(Stored records)

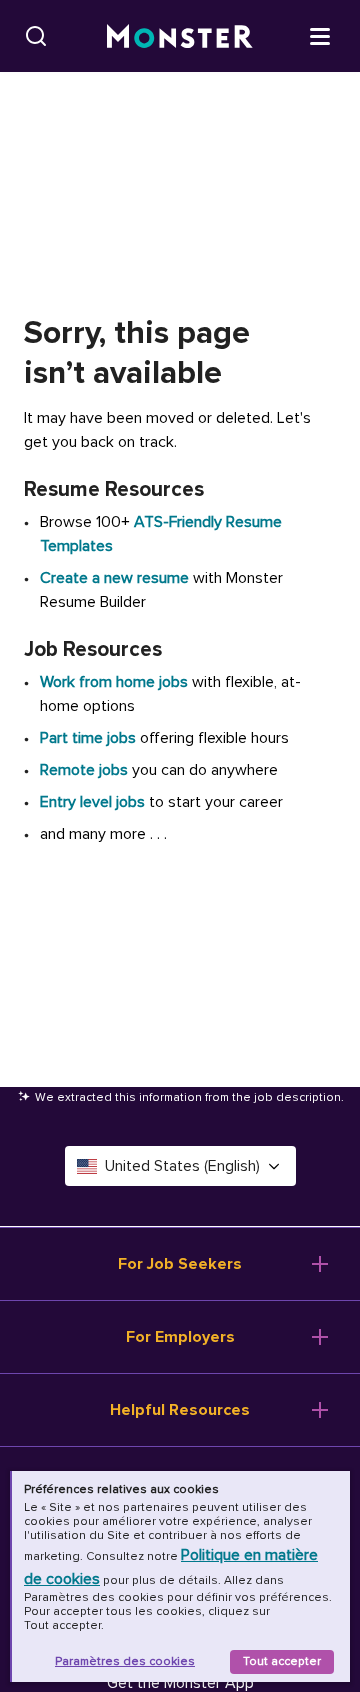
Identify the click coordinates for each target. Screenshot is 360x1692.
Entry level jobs (92, 802)
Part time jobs (88, 738)
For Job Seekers (180, 1264)
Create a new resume (116, 578)
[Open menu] (320, 35)
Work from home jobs (114, 682)
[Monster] (180, 36)
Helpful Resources (180, 1410)
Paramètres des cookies (125, 1661)
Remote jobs (84, 770)
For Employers (180, 1337)
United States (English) (182, 1166)
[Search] (36, 36)
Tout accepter (282, 1661)
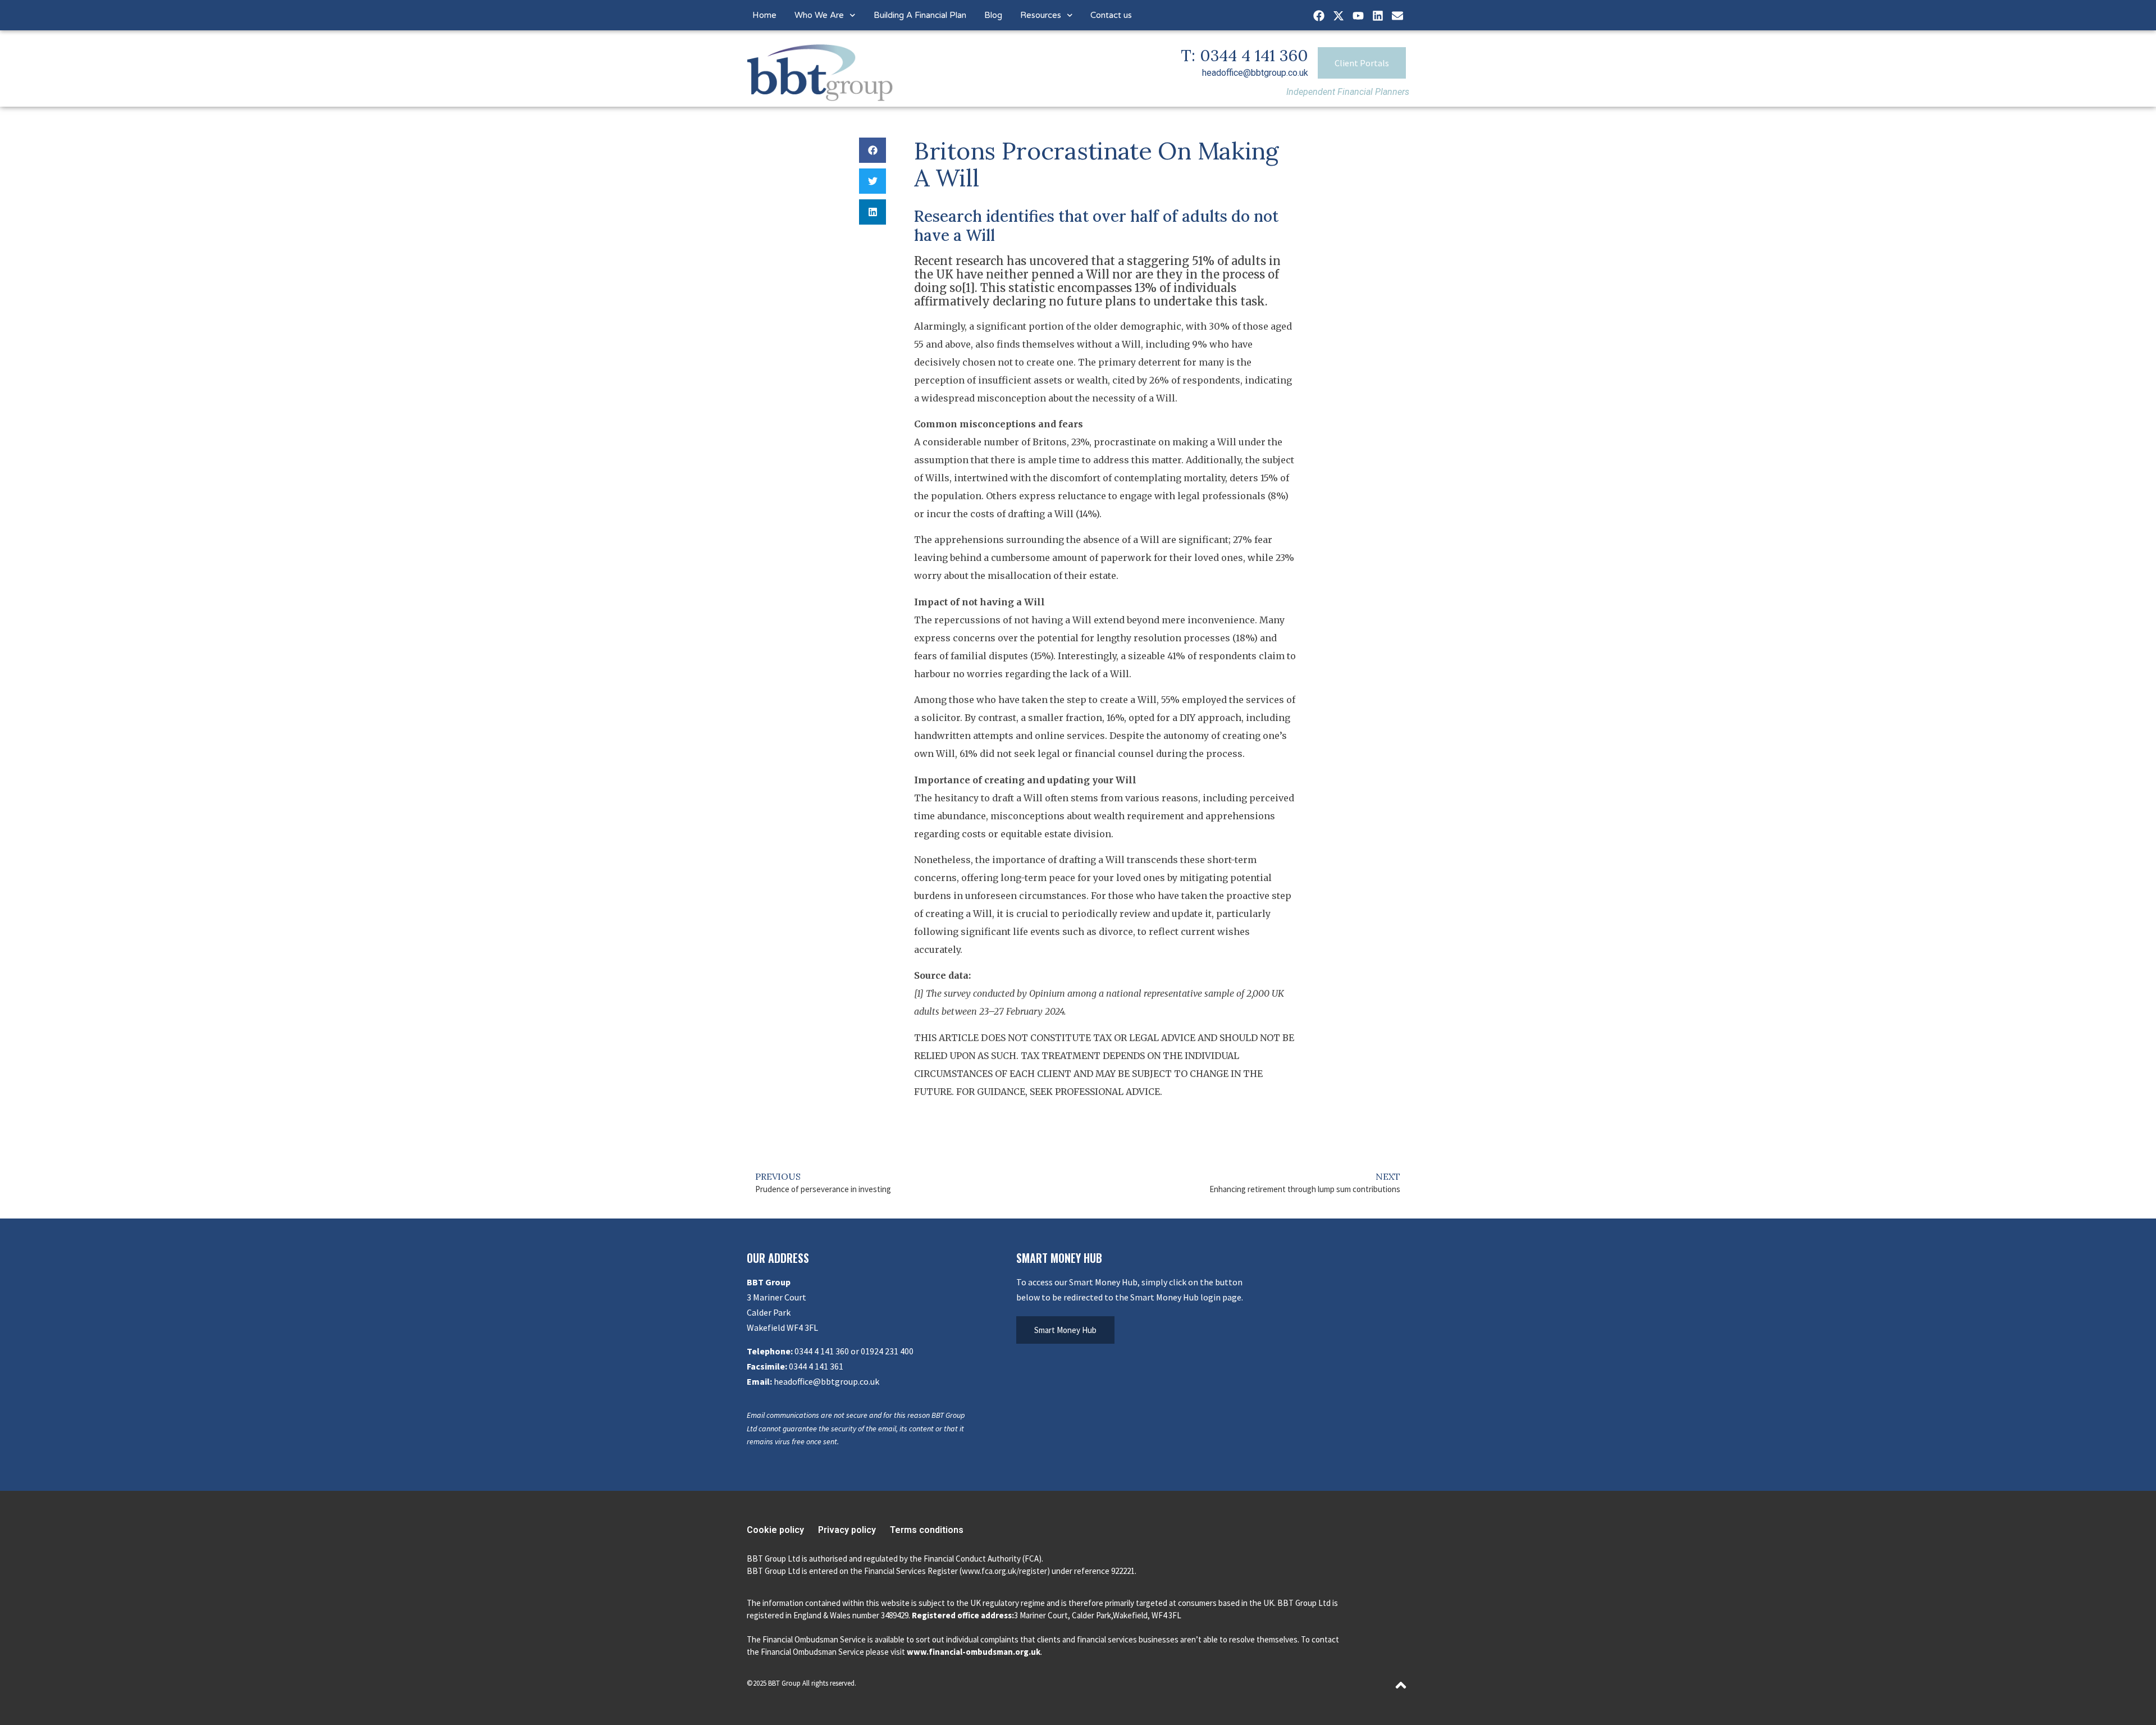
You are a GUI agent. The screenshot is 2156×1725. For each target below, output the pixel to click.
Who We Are (819, 15)
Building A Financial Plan (920, 15)
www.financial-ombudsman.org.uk (973, 1651)
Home (764, 15)
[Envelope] (1397, 15)
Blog (993, 15)
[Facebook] (1318, 15)
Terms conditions (926, 1530)
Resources (1040, 15)
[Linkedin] (1377, 15)
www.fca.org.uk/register (1004, 1571)
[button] (872, 150)
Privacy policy (847, 1530)
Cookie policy (775, 1530)
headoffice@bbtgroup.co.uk (1255, 72)
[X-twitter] (1338, 15)
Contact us (1111, 15)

== What is required ==
Show the lines of the data that hold the word "each".

== Exercise answer ==
Identify the click coordinates for each target. Screenshot is 360x1692.
You are a GUI agent. The screenshot is 2156×1725. For each target below, output the pixel to click.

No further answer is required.